Działania te sprawiły, że zwolennicy Zielonego Ładu nie musieli uzasadniać swoich postulatów. To właśnie rolnicy zostali zmuszeni do obrony przed wizerunkiem „klimatycznych szkodników”, kreowanym w przestrzeni publicznej. Zdaniem parlamentarzystów, taktyka ta umożliwiła KE przeforsowanie kontrowersyjnych regulacji, takich jak ustawa o renaturyzacji, bez należytej dyskusji.
Doniesienia o finansowaniu przez KE grup ekologicznych w kontekście promocji Zielonego Ładu wywołały burzliwą wymianę zdań w PE. W trakcie debaty w Strasburgu padły ostre oskarżenia pod adresem instytucji unijnych – relacjonuje Agrarheute.
Pieniądze na walkę z rolnikami
Alexander Bernhuber, europoseł ÖVP, zaapelował o przejrzystość w finansowaniu organizacji trzeciego sektora.
– Nie może być tak, że ideologicznie stronnicze grupy lobbystów, dotowane z publicznych pieniędzy, wpływają na debatę polityczną i kierują ją we własnym kierunku – powiedział Bernhuber.
Podkreślił, że unijne dotacje dla ekologów i obrońców przyrody były wykorzystywane m.in. do finansowania protestów i pozwów sądowych przeciwko rolnikom. Wskutek tego doszło do „odwrócenia ciężaru dowodu” – rolnicy musieli udowadniać, że ich działalność nie szkodzi środowisku, zamiast wymagać tego od aktywistów.
Według Austriackiego Stowarzyszenia Rolników, w 2023 r. KE przekazała NGO-som około 700 tys. euro na działania opiniotwórcze i lobbing w PE. Beneficjentem było m.in. Europejskie Biuro ds. Środowiska, skupiające organizacje z 41 państw. Szerszy wymiar finansowania ilustruje program LIFE, na który w latach 2021–2027 zaplanowano 5,4 mld euro.
Wątpliwości co do metod KE
Bernhuber zarzucił Komisji Europejskiej naruszenie zasady rozdziału władzy wykonawczej i ustawodawczej w UE. Austriackie Stowarzyszenie Rolników alarmuje, że 34% NGO-sów nie ujawnia pełnych źródeł finansowania, co budzi wątpliwości w kontekście wpływu na unijną legislację. Zdaniem europosła, KE wykorzystuje publiczne środki do wspierania ideologicznych projektów, takich jak ustawa o renaturyzacji, której pomysłodawcą był Frans Timmermans.
– Wciskanie ustawy o przywracaniu przyrody tylnymi drzwiami – skomentował Carl von Butler z Bawarskiego Związku Rolników.

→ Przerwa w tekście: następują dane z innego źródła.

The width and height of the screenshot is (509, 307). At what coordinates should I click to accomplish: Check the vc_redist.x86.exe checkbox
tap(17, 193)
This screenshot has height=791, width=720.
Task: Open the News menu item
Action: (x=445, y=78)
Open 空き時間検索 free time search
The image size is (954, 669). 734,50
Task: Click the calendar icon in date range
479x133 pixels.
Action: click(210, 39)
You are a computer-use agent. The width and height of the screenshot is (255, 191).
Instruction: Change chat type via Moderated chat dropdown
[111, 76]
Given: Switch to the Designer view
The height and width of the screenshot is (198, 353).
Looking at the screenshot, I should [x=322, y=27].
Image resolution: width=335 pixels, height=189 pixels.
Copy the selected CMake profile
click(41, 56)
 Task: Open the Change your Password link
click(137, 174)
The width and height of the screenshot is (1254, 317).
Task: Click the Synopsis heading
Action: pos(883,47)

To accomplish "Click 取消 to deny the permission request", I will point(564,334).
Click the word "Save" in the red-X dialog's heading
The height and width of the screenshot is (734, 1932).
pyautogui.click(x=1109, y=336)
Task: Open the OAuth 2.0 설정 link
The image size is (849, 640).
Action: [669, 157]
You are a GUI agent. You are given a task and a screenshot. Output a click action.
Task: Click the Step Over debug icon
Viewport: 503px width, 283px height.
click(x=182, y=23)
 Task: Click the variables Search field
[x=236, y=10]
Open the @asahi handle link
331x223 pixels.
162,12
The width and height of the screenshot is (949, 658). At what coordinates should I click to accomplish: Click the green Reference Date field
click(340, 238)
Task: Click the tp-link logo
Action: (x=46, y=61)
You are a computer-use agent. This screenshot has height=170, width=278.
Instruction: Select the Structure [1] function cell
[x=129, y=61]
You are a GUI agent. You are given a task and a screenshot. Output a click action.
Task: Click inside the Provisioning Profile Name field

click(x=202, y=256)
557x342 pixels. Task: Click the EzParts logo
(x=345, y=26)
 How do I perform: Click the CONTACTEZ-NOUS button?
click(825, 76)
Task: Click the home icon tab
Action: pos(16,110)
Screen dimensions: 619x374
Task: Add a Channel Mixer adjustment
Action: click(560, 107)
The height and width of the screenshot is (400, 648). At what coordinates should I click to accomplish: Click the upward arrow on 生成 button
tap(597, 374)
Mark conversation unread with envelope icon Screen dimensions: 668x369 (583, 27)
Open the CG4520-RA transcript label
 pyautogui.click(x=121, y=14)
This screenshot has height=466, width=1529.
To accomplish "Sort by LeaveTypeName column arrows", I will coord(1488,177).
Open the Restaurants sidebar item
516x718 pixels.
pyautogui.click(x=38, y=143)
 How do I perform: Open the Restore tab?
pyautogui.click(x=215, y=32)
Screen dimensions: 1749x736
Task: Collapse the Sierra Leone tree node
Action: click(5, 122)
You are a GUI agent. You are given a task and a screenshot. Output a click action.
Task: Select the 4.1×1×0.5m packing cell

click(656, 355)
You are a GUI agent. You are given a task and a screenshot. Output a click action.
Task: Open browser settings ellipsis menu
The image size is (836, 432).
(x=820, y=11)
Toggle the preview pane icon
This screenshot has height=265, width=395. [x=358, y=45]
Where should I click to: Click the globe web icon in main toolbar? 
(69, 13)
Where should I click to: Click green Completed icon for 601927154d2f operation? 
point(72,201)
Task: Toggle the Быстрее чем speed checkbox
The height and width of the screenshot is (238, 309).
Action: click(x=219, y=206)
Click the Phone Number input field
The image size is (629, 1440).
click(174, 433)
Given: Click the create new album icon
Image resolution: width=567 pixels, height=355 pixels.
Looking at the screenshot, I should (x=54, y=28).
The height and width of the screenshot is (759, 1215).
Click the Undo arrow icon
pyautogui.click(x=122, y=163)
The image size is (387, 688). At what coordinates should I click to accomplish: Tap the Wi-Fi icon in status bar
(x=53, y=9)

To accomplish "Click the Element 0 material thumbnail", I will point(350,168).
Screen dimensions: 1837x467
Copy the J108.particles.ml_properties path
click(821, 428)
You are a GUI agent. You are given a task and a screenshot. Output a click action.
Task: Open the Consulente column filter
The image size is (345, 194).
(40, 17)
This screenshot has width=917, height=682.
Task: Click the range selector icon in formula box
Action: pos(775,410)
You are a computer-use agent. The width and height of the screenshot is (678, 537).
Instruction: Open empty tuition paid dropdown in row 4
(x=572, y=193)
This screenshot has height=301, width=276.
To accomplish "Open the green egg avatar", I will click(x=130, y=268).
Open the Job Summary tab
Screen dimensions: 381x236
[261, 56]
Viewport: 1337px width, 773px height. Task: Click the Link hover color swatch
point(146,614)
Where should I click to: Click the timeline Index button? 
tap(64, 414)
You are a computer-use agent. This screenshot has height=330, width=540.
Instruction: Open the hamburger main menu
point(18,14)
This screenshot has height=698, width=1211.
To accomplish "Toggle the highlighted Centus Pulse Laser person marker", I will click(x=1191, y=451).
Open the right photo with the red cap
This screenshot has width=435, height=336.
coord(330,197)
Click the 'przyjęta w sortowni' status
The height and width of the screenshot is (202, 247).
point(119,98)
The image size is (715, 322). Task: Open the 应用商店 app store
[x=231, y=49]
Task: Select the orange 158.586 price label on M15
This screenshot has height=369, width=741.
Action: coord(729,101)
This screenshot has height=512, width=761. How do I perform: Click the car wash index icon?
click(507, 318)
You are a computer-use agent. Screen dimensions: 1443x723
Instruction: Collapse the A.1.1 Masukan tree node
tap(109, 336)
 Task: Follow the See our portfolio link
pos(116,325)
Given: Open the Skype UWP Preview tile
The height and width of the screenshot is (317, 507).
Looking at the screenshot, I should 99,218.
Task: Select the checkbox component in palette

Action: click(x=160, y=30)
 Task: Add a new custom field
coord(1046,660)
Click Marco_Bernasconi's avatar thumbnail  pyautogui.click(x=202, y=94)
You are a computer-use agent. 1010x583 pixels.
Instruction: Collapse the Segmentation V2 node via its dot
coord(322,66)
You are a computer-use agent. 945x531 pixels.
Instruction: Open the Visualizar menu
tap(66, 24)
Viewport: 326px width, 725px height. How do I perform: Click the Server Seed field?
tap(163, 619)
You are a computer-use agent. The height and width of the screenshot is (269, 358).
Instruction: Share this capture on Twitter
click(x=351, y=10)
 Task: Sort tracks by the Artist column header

W odpowiedzi na krytykę KE zaapelowała do organizacji o zaprzestanie wykorzystywania funduszy z programu LIFE na lobbing. Sami beneficjenci twierdzą jednak, że zakaz ten uderza w cele programu, a decyzja Komisji wynika z „politycznego konformizmu” i porzucenia ambicji klimatycznych.